Directions → Your answer must be every line of the data that holds the string "will".

Record set →
-*-

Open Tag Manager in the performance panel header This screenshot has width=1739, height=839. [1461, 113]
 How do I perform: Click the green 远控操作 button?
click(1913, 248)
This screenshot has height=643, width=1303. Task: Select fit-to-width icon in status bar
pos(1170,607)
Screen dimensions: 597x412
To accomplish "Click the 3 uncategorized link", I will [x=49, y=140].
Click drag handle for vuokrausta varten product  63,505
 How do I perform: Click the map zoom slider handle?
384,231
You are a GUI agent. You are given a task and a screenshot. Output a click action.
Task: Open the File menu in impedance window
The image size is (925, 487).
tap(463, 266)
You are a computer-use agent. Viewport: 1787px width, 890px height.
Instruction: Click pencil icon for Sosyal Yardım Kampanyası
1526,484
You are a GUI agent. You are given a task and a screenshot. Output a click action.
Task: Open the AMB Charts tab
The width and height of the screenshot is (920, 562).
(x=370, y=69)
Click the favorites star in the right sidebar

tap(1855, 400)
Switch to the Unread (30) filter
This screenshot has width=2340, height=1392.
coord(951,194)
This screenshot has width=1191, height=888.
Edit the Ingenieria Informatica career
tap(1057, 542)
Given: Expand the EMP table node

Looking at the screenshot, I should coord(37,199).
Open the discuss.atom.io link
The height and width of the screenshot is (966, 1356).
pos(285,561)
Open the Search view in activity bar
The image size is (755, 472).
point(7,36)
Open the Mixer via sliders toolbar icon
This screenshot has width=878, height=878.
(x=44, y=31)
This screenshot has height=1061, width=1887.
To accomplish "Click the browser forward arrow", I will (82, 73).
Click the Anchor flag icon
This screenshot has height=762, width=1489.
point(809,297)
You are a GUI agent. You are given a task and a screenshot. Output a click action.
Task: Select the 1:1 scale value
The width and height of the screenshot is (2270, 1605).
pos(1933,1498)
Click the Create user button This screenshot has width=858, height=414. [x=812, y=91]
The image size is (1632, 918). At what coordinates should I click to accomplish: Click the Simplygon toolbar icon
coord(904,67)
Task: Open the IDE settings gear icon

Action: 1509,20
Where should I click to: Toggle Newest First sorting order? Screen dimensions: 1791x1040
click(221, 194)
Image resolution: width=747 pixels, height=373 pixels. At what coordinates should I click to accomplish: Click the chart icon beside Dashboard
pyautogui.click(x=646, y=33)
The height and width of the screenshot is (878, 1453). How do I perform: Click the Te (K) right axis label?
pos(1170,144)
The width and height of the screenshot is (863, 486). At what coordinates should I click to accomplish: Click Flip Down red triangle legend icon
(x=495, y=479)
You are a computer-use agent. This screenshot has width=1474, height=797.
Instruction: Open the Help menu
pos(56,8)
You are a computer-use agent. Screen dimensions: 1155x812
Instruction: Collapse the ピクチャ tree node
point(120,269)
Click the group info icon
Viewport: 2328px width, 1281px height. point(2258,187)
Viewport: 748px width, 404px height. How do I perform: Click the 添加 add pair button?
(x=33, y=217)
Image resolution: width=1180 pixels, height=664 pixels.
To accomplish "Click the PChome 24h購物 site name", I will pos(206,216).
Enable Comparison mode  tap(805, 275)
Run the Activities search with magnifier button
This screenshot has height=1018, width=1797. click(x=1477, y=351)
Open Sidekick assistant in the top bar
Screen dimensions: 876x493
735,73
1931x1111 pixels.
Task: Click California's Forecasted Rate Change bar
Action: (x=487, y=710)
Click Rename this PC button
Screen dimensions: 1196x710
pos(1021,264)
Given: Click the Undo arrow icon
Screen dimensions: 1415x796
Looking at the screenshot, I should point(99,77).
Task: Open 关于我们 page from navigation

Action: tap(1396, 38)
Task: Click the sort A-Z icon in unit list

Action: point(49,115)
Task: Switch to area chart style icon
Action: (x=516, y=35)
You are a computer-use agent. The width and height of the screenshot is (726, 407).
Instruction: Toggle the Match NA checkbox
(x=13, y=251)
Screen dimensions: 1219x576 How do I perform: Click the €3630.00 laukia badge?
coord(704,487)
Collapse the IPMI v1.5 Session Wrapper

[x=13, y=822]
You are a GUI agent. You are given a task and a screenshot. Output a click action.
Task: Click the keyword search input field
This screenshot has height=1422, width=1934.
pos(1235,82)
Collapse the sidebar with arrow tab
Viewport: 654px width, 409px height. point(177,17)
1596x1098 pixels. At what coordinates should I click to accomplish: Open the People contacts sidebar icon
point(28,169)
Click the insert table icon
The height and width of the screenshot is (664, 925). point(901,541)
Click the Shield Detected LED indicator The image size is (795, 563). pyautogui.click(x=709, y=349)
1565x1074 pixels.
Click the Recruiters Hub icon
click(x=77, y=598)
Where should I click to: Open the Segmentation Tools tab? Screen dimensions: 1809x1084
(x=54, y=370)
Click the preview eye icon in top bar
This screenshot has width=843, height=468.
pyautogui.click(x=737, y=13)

-*-

Result for this exercise →
To accomplish "Click the 3 uncategorized link", I will [x=49, y=140].
To accomplish "Click the browser forward arrow", I will (82, 73).
To accomplish "Click the PChome 24h購物 site name", I will pos(206,216).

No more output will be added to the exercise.